Stonehenge Marks the Solstice, but That's All Scientists Know for Sure

They're still wrestling with three very different theories.

Flickr / The Stonehenge Stone Circle Website.

In Wiltshire, about 9,500 people gathered on Thursday around that famous Neolithic circle of sarsen slabs and subvolcanic dolerite known as Stonehenge to watch the early morning light rise in alignment with the monument’s Heel Stone and Slaughter Stone. This only happens at Stonehenge at the dawn of the summer solstice — that’s today, guys — and that bit of trivia is no coincidence. The ancient people who built Stonehenge and its many iterations, during the late Stone Age period from about 3100 to 1600 BC, built it to mark both the longest and shortest days of the year (the summer and winter solstices). Why, exactly, is not precisely understood, because Stonehenge was built by a prehistoric society that left no written records, but there are theories.
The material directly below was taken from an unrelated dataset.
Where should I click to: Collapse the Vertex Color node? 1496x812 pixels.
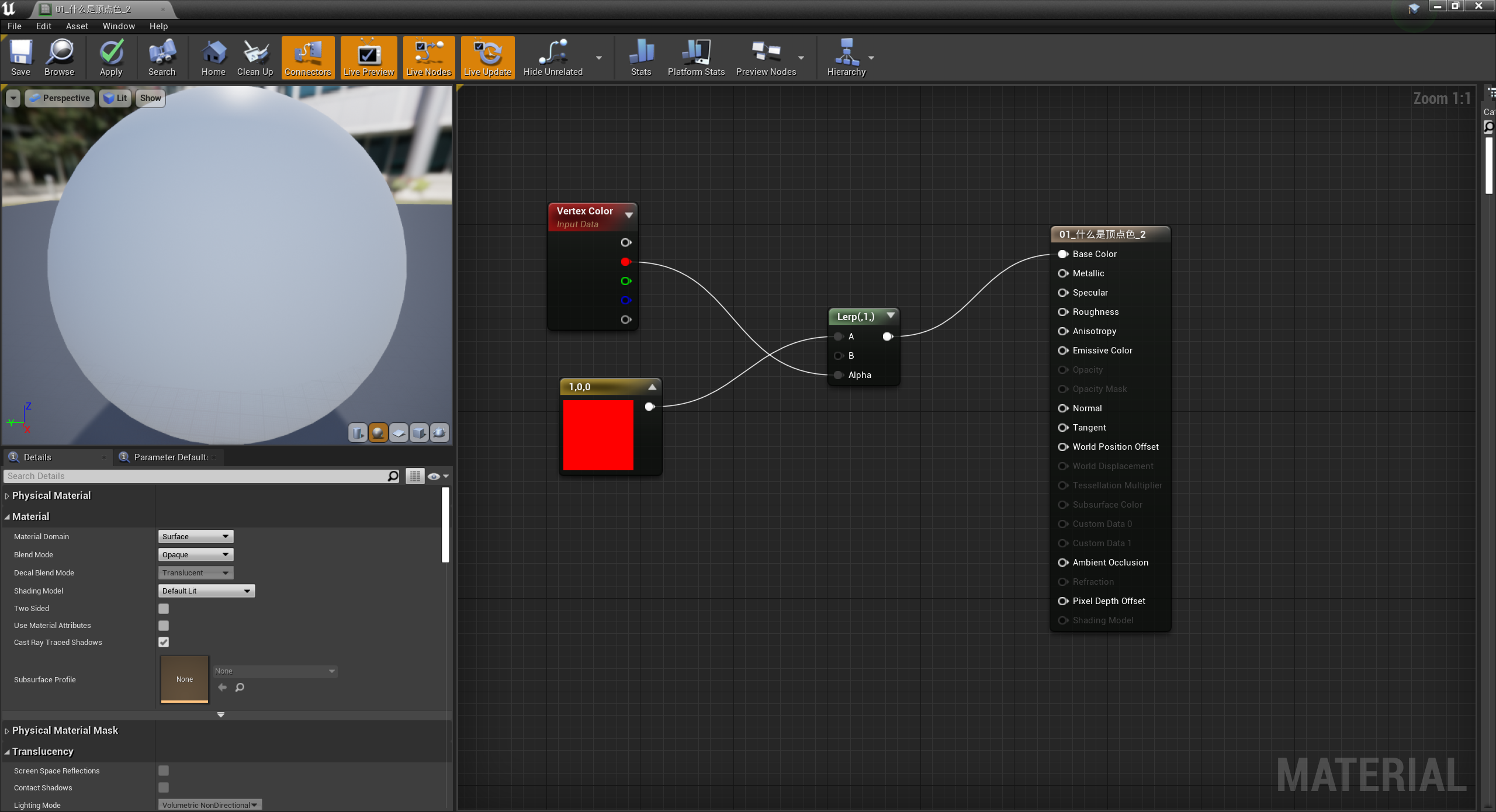[629, 215]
In the 1950s, archeologists like Richard Atkinson, who helped conduct excavations at Stonehenge for the UK Ministry of Works, could scarcely believe that ancient Britons had been capable of building Stonehenge themselves without the aid of a more advanced civilization. But today, recent archeological finds have revealed evidence of many more sophisticated architectural structures made of wood, including similar, astronomically aligned sites, like Durrington Walls and Woodhenge, that provide a better understanding of just how resourceful and capable these prehistoric people really were.

The theories for why Stonehenge was built fall into two broad categories: archaeologists who see it, first and foremost, as a holy site, built around the movements of celestial bodies, and their colleagues, who see it as more of a practical tool, a giant calendar made to track the seasons for agricultural purposes.

Religious site, cemetery, or just a plain old calendar? It's still up for debate.

Flickr / The Stonehenge Stone Circle Website.

A Religious Site

A team of archeologists led by Tim Darvill of Bournemouth University found enough evidence of Bronze Age skeletons with bone deformities in the Earth surrounding Stonehenge to put forward the hypothesis that the monument was seen as a place for mystical healing. As Darvill told the press in 2008, he believed that Stonehenge was probably seen as “the accident and emergency unit of southern England.” Deep religious significance, he and his collaborator Geoffrey Wainwright maintained, was one of the few plausible explanations for why these ancient people hauled gigantic, glittering, dolerite “bluestones” roughly 250 kilometers from northern Wales.

A Cemetery Plot

A rival theory, advanced by Sheffield University’s Mike Parker Pearson, suggests that Stonehenge was a cemetery plot, likely for some prehistoric ruling dynasty. Radiocarbon dating of the human remains around the site, as Pearson told National Geographic, “shows that Stonehenge, from its beginning to its zenith, is being used as a place to physically put the remains of the dead.”

Whatever it used to be, Stonehenge is now a party destination.

Flickr / The Stonehenge Stone Circle Website.

A Giant Calendar

The longest-running and most commonsensical answer as to why Stonehenge exists, of course, is that it allowed for the tracking of seasons for agriculture, but even this explanation has some inconsistencies to account for. In 2012, archaeobotanists Chris Stevens and Dorian Fuller of University College London found evidence that most of the people living near Stonehenge were herders during the Neolithic period and, as such, might have been doing less farming — and had less of a need for some giant, elaborate stone almanac.

In the late ‘60s and early ‘70s, an extreme version of this theory advanced to the point where researchers were describing Stonehenge as if it were an ancient computer — a primitive but powerful astronomy observatory designed to help calculate not just the seasons and the solstices, but solar eclipses and other celestial phenomena. It’s a wild and fun premise, but as Clive Ruggles, a professor of archaeology and ancient history at the University of Leicester, put it decades later, the theory is “one of the most notorious examples known to archaeologists of an age recreating the past in its own image.”

Whatever the case, that stretch from 3100 to 1600 BC is a really long time, and there are plenty of things that many of us don’t even use for the same reasons that we did only just a few short years ago (cell phones, Facebook, reasonably flattering and comfortable athletic wear).

So, Stonehenge was probably a pretty cool venue that really evolved with the times — in no small part thanks to its timeless design around the longest and shortest days of the year.